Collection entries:
┄┄┄┄┄┄
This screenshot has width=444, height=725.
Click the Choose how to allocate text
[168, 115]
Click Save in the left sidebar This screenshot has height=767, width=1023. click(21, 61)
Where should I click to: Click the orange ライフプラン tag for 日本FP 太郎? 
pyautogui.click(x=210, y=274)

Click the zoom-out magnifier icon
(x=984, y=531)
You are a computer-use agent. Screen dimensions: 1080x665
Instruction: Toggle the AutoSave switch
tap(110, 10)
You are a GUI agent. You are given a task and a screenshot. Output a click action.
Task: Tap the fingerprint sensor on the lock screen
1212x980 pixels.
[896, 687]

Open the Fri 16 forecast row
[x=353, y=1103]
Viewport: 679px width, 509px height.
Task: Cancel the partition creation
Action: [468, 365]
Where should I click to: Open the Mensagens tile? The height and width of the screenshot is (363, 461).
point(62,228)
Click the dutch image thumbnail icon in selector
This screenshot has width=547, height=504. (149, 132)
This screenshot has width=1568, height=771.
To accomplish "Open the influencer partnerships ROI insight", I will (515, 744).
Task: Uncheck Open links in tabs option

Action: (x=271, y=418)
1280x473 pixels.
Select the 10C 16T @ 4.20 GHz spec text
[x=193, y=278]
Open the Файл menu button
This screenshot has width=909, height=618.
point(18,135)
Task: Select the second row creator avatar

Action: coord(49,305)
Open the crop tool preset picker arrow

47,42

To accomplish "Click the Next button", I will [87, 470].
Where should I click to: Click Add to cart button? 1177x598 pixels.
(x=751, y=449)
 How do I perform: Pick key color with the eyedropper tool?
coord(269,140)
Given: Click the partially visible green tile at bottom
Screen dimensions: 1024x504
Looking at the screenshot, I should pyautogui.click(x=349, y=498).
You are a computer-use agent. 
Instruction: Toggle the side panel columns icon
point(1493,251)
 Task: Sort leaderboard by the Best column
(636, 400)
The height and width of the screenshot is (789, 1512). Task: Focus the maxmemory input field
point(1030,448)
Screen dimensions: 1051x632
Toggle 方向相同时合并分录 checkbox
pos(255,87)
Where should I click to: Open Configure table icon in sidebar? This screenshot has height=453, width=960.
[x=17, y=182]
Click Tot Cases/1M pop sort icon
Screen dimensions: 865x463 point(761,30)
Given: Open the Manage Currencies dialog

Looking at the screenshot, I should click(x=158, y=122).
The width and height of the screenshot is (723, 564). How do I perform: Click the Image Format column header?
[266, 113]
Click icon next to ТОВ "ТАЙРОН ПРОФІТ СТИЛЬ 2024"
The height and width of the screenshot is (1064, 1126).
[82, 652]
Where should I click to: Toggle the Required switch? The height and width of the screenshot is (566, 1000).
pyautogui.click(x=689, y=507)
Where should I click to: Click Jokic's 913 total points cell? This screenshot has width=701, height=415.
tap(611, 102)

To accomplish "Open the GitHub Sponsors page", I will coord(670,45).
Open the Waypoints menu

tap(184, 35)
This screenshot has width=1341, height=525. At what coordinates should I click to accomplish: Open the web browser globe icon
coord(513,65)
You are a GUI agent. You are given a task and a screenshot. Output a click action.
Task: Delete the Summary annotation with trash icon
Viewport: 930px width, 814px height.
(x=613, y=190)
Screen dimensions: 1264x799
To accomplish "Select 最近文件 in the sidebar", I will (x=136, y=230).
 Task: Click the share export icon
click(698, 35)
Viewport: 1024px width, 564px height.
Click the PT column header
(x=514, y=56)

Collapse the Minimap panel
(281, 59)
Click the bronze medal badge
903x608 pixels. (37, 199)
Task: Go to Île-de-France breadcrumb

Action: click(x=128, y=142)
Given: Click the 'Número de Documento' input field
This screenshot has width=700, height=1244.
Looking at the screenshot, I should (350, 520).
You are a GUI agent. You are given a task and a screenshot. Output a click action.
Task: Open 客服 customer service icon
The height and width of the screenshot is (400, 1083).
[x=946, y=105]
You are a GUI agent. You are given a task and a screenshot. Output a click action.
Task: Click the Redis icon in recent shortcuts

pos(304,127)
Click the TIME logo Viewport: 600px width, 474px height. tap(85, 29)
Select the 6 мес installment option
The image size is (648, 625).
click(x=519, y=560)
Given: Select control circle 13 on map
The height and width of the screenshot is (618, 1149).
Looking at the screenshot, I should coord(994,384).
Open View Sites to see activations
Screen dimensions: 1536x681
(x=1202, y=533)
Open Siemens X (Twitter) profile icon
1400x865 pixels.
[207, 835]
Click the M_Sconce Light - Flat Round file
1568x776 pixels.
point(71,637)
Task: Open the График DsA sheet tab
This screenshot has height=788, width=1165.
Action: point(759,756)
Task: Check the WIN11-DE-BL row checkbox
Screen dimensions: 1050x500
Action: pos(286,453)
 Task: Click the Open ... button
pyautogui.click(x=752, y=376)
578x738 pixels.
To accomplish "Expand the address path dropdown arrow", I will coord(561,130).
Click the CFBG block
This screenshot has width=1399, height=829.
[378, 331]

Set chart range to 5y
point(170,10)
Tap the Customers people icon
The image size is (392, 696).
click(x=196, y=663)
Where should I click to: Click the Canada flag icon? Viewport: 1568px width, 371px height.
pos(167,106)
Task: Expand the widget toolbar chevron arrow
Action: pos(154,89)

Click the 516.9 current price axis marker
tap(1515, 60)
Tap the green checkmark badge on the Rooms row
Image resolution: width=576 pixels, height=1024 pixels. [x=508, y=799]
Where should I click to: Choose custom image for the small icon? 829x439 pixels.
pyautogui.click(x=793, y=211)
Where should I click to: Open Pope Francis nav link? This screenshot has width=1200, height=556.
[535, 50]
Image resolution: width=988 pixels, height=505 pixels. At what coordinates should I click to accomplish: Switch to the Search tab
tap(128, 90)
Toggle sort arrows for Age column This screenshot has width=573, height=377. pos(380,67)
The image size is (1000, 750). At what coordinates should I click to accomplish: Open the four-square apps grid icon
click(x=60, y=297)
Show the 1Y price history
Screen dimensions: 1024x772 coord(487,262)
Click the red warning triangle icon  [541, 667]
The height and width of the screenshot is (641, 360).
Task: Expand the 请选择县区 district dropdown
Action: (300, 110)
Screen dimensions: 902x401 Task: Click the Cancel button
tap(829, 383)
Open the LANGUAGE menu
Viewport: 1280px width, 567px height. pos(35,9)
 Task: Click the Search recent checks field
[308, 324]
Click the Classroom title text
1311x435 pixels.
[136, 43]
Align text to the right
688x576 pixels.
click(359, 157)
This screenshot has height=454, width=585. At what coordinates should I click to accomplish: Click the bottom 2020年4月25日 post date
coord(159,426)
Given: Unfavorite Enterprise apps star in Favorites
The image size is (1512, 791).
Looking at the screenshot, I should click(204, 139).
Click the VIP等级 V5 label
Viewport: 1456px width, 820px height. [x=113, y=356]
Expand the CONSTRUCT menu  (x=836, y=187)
┄┄┄┄┄┄
[EXERCISE OBJECTIVE]: Give again, exactly, every line from the one holding "Click the Classroom title text" to the last line of the data.

[ANSWER BOX]:
Click the Classroom title text
1311x435 pixels.
[136, 43]
Align text to the right
688x576 pixels.
click(359, 157)
This screenshot has height=454, width=585. At what coordinates should I click to accomplish: Click the bottom 2020年4月25日 post date
coord(159,426)
Given: Unfavorite Enterprise apps star in Favorites
The image size is (1512, 791).
Looking at the screenshot, I should click(204, 139).
Click the VIP等级 V5 label
Viewport: 1456px width, 820px height. [x=113, y=356]
Expand the CONSTRUCT menu  (x=836, y=187)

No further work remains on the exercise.